Daily source dataset decision

Add user_central_id to mediawiki_content_history_v1 and use it as incremental daily datasource.

Marcel and I just discussed this more. Conclusion: We need more than user_central_id in mediawiki_content_history_v1 to do this right.

mediawiki_content_history_v1 does not have any field to indicate whether the user was a (self identified) bot, nor if the user is a real user vs IP editor vs temp account editor (we could determine this manually from the format of user_text).

We had planned to generate mediawiki_history_reduced in druid daily from mediawiki_content_history_v1, but because we cannot determine user_type from it alone, we'd have to do some complicated joining to look it up. e.g. Daily join mediawiki_content_history_v1 with mediawiki_page_change_v1 to find the associated page_change event and find the editors user_type there. If event is missing in mediawiki_page_change_v1, then join with mediawiki_user_history to look up user's type there. If missing from there (likely because user is new this month and mediawiki_user_history is monthly dataset), then we can't determine user_type at all.

We think mediawiki_content_history_v1 is just too complicated for our timelines, so we are going to use event.mediawiki_page_change_v1 instead.

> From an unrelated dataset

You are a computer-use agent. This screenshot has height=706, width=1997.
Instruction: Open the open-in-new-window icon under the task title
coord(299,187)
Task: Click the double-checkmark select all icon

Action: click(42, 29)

This will suffer from rare missed events, and missed events due to potential outages. We did vet this with the product teams earlier and they said this was okay. We were trying to do better, but I think it is too complicated.

Decision: We will use event.mediawiki_page_change_v1 as our daily incremental data source.

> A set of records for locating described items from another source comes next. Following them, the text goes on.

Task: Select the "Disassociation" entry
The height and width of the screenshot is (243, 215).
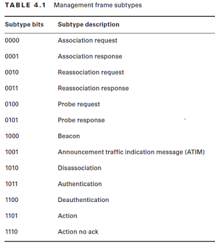Action: click(x=79, y=168)
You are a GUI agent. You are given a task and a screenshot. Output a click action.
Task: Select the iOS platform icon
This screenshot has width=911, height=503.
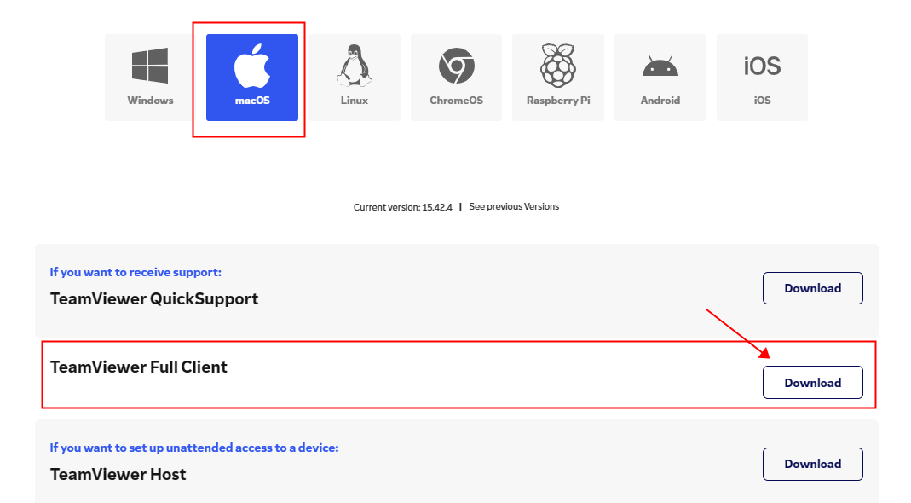click(762, 61)
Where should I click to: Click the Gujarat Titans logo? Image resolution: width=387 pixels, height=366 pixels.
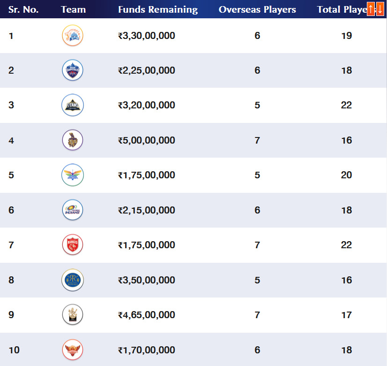pyautogui.click(x=73, y=105)
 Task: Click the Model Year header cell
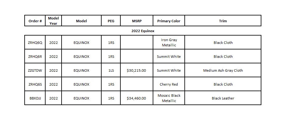point(54,21)
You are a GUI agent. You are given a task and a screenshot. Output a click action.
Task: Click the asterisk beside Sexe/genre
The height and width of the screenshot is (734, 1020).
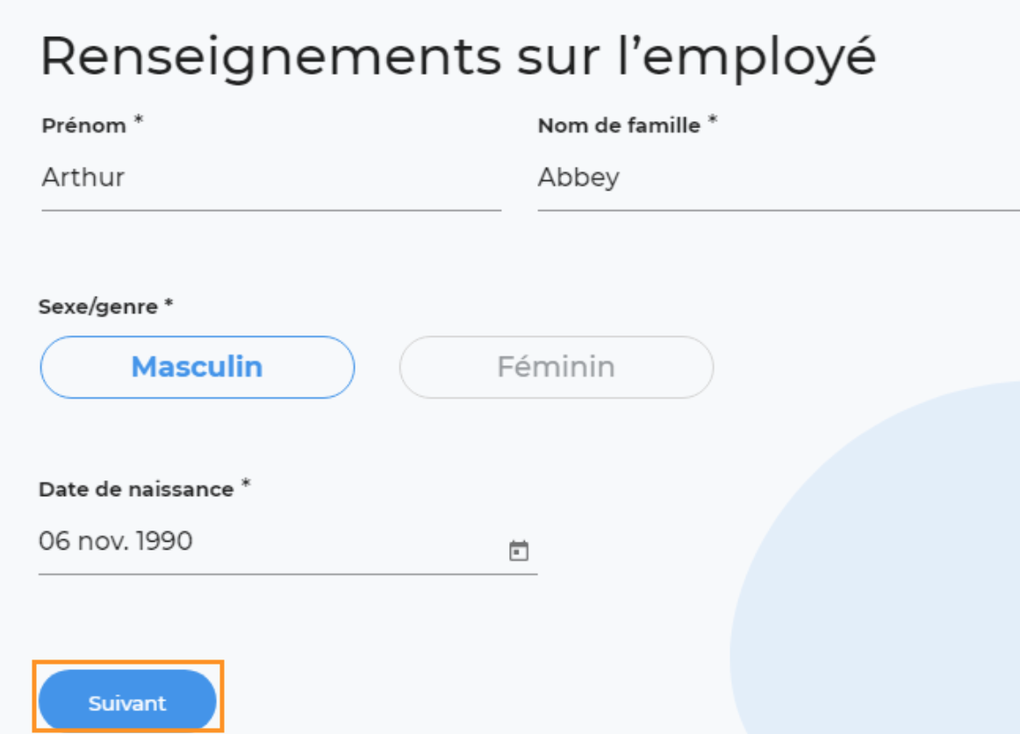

Additionally, I'd like to use this kind of think as a blocker for reconciled mediawiki_page_change and/or "incremental mediawiki_history", as we had always intended to do. The fact that our eventually consistent page change dataset is so Dumps schema focused is an error, and we should fix it so we don't keep banging into this wall.

user_edited_pages_daily0 looks unnecessary to me, but I could be convinced otherwise.

WIP Typo! I do that when i'm creating test tables so I can increment as I make changes. Final one will not have 0, but maybe _v1 if we want to version it!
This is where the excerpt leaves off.